What to produce – Return the records from the first line through the line containing "La suerte le", and leave out the pictures.

[Data excerpts]
[Start of section]

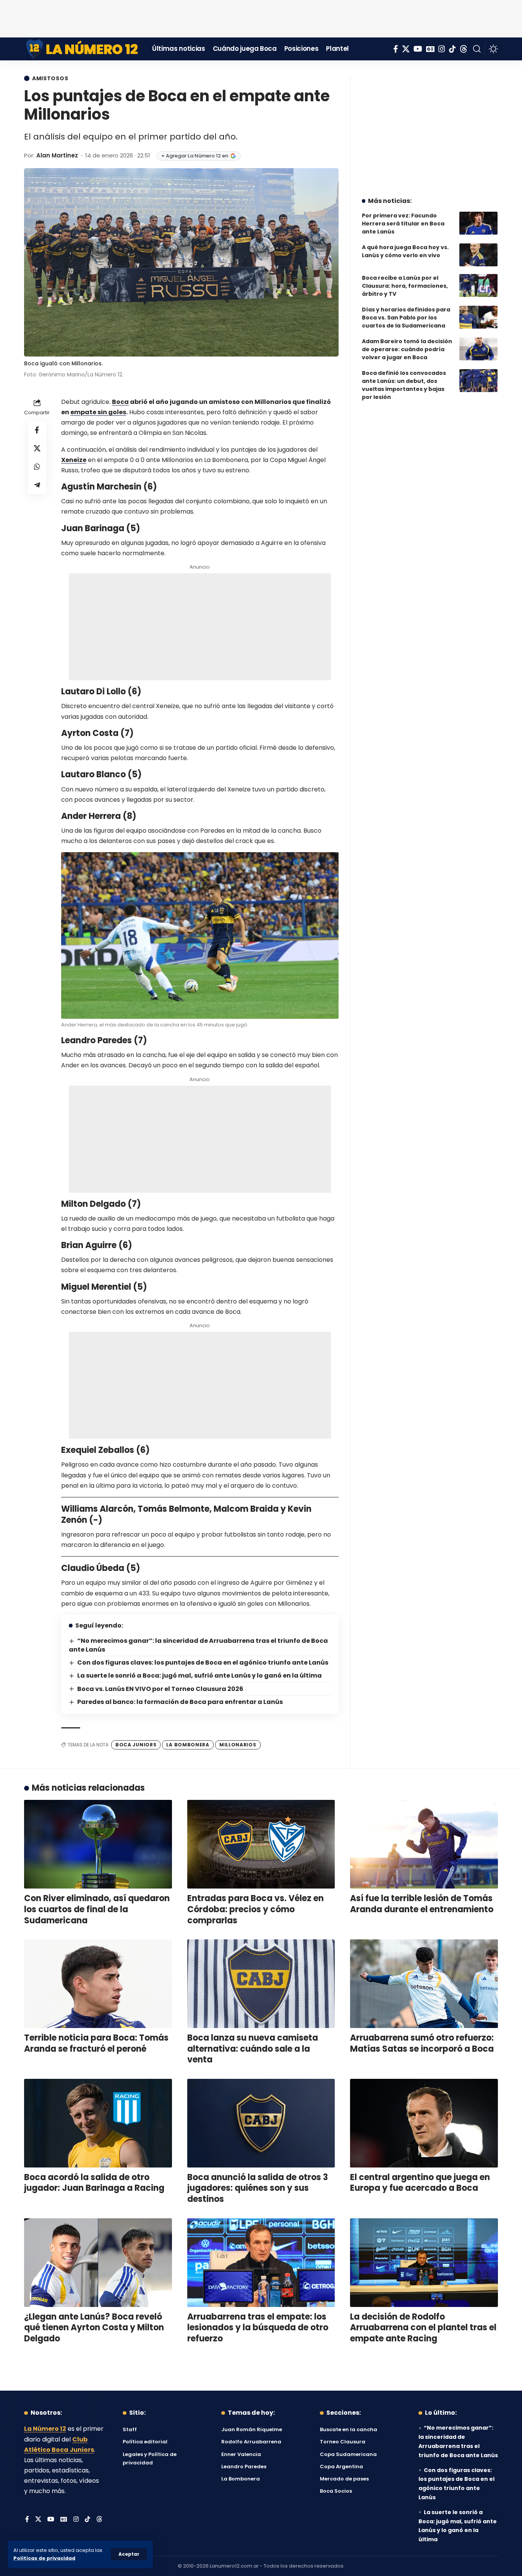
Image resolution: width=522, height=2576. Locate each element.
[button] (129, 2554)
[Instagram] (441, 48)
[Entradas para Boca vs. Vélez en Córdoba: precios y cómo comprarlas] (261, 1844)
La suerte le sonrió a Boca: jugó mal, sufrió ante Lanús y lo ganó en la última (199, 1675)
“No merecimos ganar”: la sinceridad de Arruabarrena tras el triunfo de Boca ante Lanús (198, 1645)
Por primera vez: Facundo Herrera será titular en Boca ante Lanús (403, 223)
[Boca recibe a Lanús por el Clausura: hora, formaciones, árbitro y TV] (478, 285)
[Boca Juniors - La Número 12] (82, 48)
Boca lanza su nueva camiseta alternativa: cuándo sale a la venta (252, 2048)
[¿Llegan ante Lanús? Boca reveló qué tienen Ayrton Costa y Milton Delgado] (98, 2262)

[End of section]

Your response –
Image resolution: width=522, height=2576. Locate each element.
[button] (129, 2554)
[Instagram] (441, 48)
[Entradas para Boca vs. Vélez en Córdoba: precios y cómo comprarlas] (261, 1844)
La suerte le sonrió a Boca: jugó mal, sufrió ante Lanús y lo ganó en la última (199, 1675)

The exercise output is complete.